Speaking of planning, I stayed up late planning my immediate future regarding the housing crisis in my life. I have a plan. I am still flushing it out, but I'm feeling really good about it. Whenever I am in my planning mode, I think of something my high school Geography teacher had taped to the front of his desk, which seemed to be the place I like to zone out the most. I am totally kicking myself for not paying attention in that class now that I am older and want to go to places like Poland, or at least be able to find it on a map and daydream about it. Anyway, the sign read: If you fail to plan, you plan to fail." Wait, let me put it to you how the sign really read:

IF YOU FAIL TO PLAN,

YOU PLAN TO FAIL!

God, it still gives me chills!

Oh, Mr. Wilsey, with your big scary grin and coordinating track suits, if you gave me nothing else(certainly not the ability to find Poland on a map), you gave me that. What a gem. *sigh*

Anyway. My plan is largely dependent on me getting a job that I am going to apply for tomorrow. A job for which, on the resume Wit-Knee and I worked on today, included my 2 1/2 years as a "Phone Entertainer" as part of my job history. It actually made sense to reveal my dirty little job secret in this case. I never thought the day would come! All that experience and nothing to show for it until now, when I am hoping on job at a call center. A call center. Ugh. But hey, I have a couple of years of "phone experience", so that should get my foot in the door, right? I wasn't kidding around when I said this artist is tired of starving.

Journal entry from last night.



Sunday, August 2, 2009

send me dead flowers and i won't forget to put roses on your grave


Usually when I move into a new place, I buy something as a housewarming gift to myself... something pretty and unpractical. For Grandma's house in Alma I bought a monkey figure holding a mirror. For my apartment, it was a carved mermaid surrounding a mirror. For Matt's house, it was an incense burner. For Kevin and Wit-Knee's apartment. I decided that because my stay here is temporary, these Pink Ladies I picked would be appropriate. Something that won't last long.

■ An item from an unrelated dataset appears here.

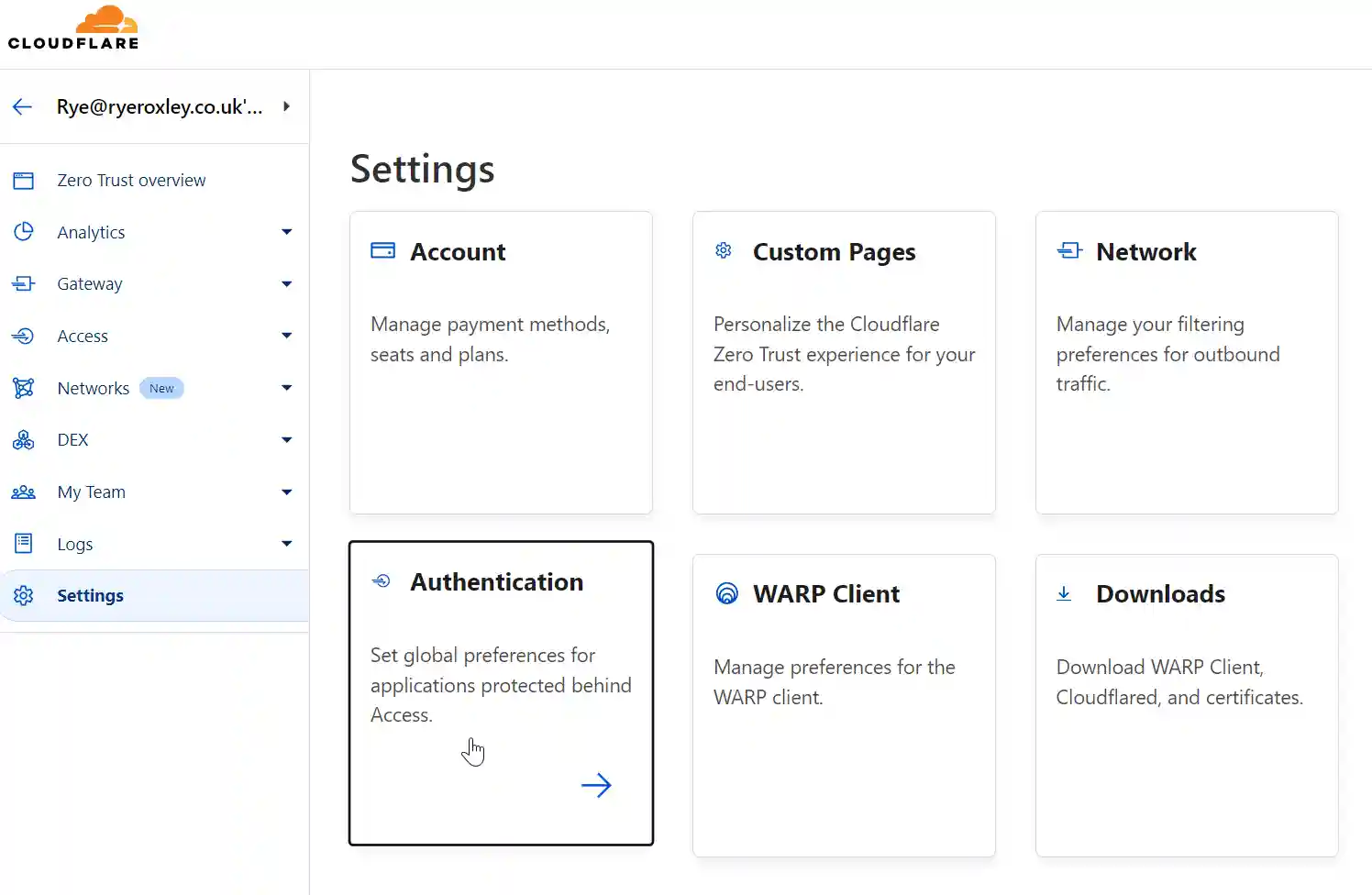Click the WARP Client card icon
This screenshot has width=1372, height=895.
727,593
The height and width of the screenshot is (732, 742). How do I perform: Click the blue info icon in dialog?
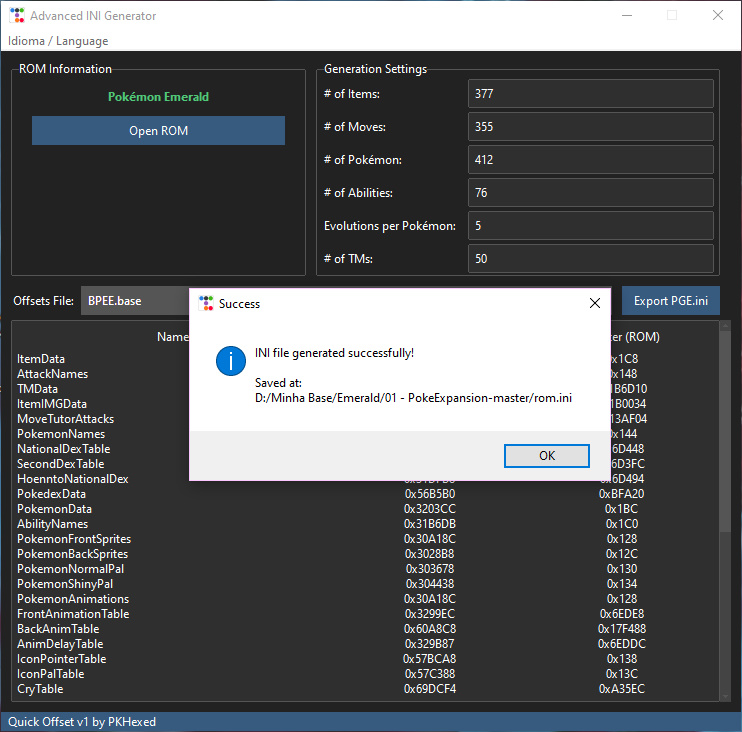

And now it appears that my stay here will be more temporary than I thought. Due to financial constraints, they are moving at the end of the month. I feel very bad for the troubles that are having. And I don't yet know where I am going, but I have the month to figure it out.

We moved my stuff over here this weekend, and now it is pointless to unpack everything. So I am dividing everything up until what I need to live and be productive, and what I can put into storage. I'm pretty happy about this, actually, as paring down on my necessary objects is liberating already.

The art show was nice on Friday. Don't know why I didn't take pictures. Saw some friends and read some poetry. I only read three pieces because my book of writing was locked up in somebodies house. I read with Quin. He reads quite well. I would like to improve my performance and read some more in the future. I really miss the open mic nights at Eye Candy. It was a great place/way to work out new pieces.

Most of the weekend was spent with my Secret Agent Man. I agree with him on the thought that being able to move together so well is a good sign in regards to our potential together. Everything is feeling mellow, easy and right.

Don't know what this week holds other than this packing/unpacking business and drawing up some proposals for future classes at the gallery.

Even though my life is still in flux to a degree that I am not at all comfortable with, I still feel good. Really good.